The schematic of the chopper is shown in Figure 3a, consisting of four clock-controlled switches. The clk and ~clk signals are non-overlapping, enabling the alternation of the positive and negative ends of the differential signals, which is equivalent to a multiplication of ±1. The structure of switch is depicted in Figure 3b. In this diagram, M₁, M₃, M₄, and M₆ represent virtual switches with an aspect ratio of 1/2 compared to M₂ and M₅. This structure can reduce charge injection and the impact of clock feedthrough. M₂ and M₅ are complementary switch structures in order to get a stable and low on-resistance. The on-resistance expression for this switch structure is provided by Equation (4). When the ${\mu }_n{C}_{ox}{\left(\frac{W}{L}\right)}_2={\mu }_p{C}_{ox}{\left(\frac{W}{L}\right)}_5$, the impact of input level on the on-resistance can be minimized. Furthermore, as shown in the first term of the denominator in the Equation (4), increasing the aspect ratio of M₂ can reduce the on-resistance. As mentioned above, M₅ needs to be increased in accordance with the increase in M₂. However, an excessively large aspect ratio can result in increased charge injection and introduce parasitic capacitance. Therefore, in consideration of minimizing the clock feedthrough effect, the chopper switch (CH₁) at the input end uses a smaller-sized NOMS transistor (1 μm/0.18 μm), while the NOMS transistor for CH₂ and CH₃ are chosen with a larger size (2 μm/0.18 μm) to reduce the voltage drop caused by the on-resistance.
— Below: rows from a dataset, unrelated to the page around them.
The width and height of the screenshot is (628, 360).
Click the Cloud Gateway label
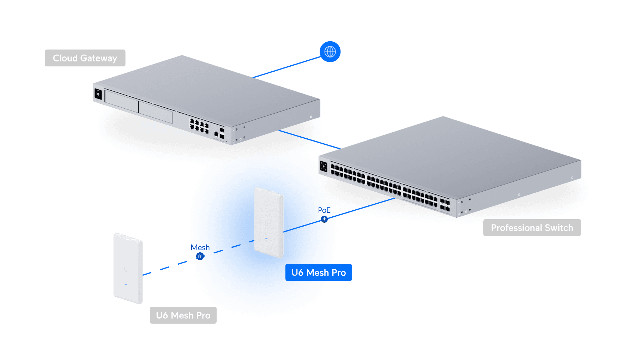pyautogui.click(x=85, y=58)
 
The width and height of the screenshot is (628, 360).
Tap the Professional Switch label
pyautogui.click(x=532, y=228)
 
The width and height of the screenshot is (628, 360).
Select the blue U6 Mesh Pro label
pyautogui.click(x=319, y=272)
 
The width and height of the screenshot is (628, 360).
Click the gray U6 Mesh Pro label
pyautogui.click(x=183, y=315)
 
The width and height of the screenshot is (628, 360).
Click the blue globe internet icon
pyautogui.click(x=330, y=52)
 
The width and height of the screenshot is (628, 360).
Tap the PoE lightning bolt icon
pyautogui.click(x=324, y=219)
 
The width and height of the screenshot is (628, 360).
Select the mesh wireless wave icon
pyautogui.click(x=200, y=256)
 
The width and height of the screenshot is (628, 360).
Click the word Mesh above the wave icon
pyautogui.click(x=200, y=247)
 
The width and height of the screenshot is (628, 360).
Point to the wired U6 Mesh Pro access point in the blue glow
pyautogui.click(x=269, y=222)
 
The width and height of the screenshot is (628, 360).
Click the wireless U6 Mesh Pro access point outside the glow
pyautogui.click(x=128, y=268)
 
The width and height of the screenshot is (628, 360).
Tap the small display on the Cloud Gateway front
pyautogui.click(x=98, y=94)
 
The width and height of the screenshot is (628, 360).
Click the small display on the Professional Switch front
pyautogui.click(x=324, y=167)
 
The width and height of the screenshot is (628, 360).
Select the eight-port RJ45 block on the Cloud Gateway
pyautogui.click(x=199, y=126)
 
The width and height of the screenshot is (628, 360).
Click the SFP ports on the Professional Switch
pyautogui.click(x=445, y=205)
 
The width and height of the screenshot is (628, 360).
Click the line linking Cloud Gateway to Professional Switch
pyautogui.click(x=309, y=139)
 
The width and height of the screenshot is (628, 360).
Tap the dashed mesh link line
pyautogui.click(x=165, y=268)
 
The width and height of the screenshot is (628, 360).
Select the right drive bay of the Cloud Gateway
pyautogui.click(x=156, y=111)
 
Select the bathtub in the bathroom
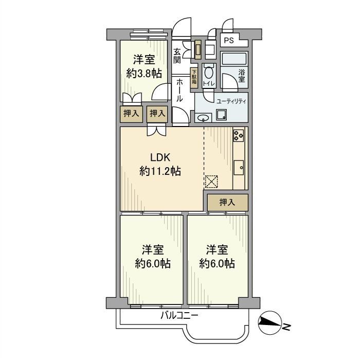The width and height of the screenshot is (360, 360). pyautogui.click(x=235, y=58)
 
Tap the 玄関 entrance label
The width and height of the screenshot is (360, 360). pyautogui.click(x=177, y=56)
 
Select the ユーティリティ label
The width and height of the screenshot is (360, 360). pyautogui.click(x=231, y=101)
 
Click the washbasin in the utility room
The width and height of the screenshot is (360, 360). pyautogui.click(x=202, y=117)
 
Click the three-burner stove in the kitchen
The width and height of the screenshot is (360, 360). pyautogui.click(x=239, y=135)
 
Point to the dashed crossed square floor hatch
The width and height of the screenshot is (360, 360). pyautogui.click(x=211, y=182)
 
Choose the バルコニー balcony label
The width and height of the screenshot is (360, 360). pyautogui.click(x=179, y=315)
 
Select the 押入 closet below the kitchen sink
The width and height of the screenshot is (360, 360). pyautogui.click(x=227, y=202)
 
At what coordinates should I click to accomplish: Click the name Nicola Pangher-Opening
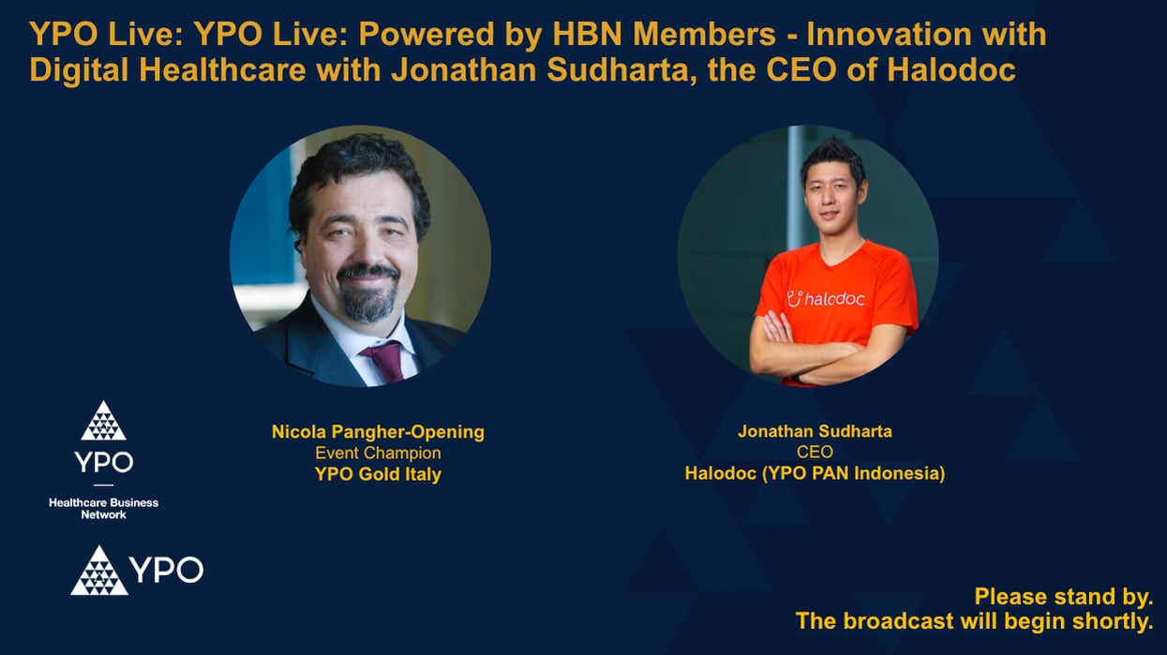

$$\begin{array}{cc}{R}_{on}=& R_{on,2}\parallel R_{on,5}\\ =& \frac{1}{{\mu }_n{C}_{ox}{\left(\frac{W}{L}\right)}_2\left(V_{DD}-V_{in}-V_{THN}\right)}\parallel \frac{1}{{\mu }_p{C}_{ox}{\left(\frac{W}{L}\right)}_5\left(V_{in}-\left|V_{THP}\right|\right)}\\ =& \frac{1}{{\mu }_n{C}_{ox}{\left(\frac{W}{L}\right)}_2\left(V_{DD}-V_{THN}\right)-\left[{\mu }_n{C}_{ox}{\left(\frac{W}{L}\right)}_2-{\mu }_p{C}_{ox}{\left(\frac{W}{L}\right)}_5\right]V_{in}-{\mu }_p{C}_{ox}{\left(\frac{W}{L}\right)}_5\left|V_{THP}\right|}\end{array}$$

(4)

In terms of the choice of chopper-operational amplifier, there are three commonly used operational-amplifier structures, including two-stage amplifier, cascode amplifier, and folded cascode amplifier. The two-stage amplifier has the largest output swing among these three structures, but it has low bandwidth, high power consumption, and low PSRR (Power-Supply Rejection Ratio). The cascode amplifier has a wide bandwidth, but its output swing is too small. Compared with above two structures, the folded cascode has a high bandwidth similar to the cascode amplifier. Furthermore, its output swing and power consumption fall between them. So, the folded cascode amplifier is suitable for our circuit. The structure of the chopper operational amplifier is shown in Figure 4,which is the folded cascode amplifier structure. The chopper-operational amplifier employs PMOS differential pairs as input transistors to reduce the impact of input noise on the operational amplifier. The pole formula $\omega$ = −1/RC suggests that when the output impedance is low, the pole’s value is relatively high. Placing a chopper switch at the low-impedance node can reduce the impact of parasitic capacitance of chopper on the amplifier bandwidth and not reduce the voltage swing amplitude. Therefore, modulator CH₂ is placed at the folding point N₁(N₂), which is a low-output impedance point. To further reduce current mismatch in the current mirror and minimize input offset, the modulator CH₃ is placed at the intermediate node of the low-voltage cascode current mirror. This additional chopper-operational amplifier is utilized for dynamically switching the two PMOS transistors within the current mirror, which is the dynamic element-matching technique [24].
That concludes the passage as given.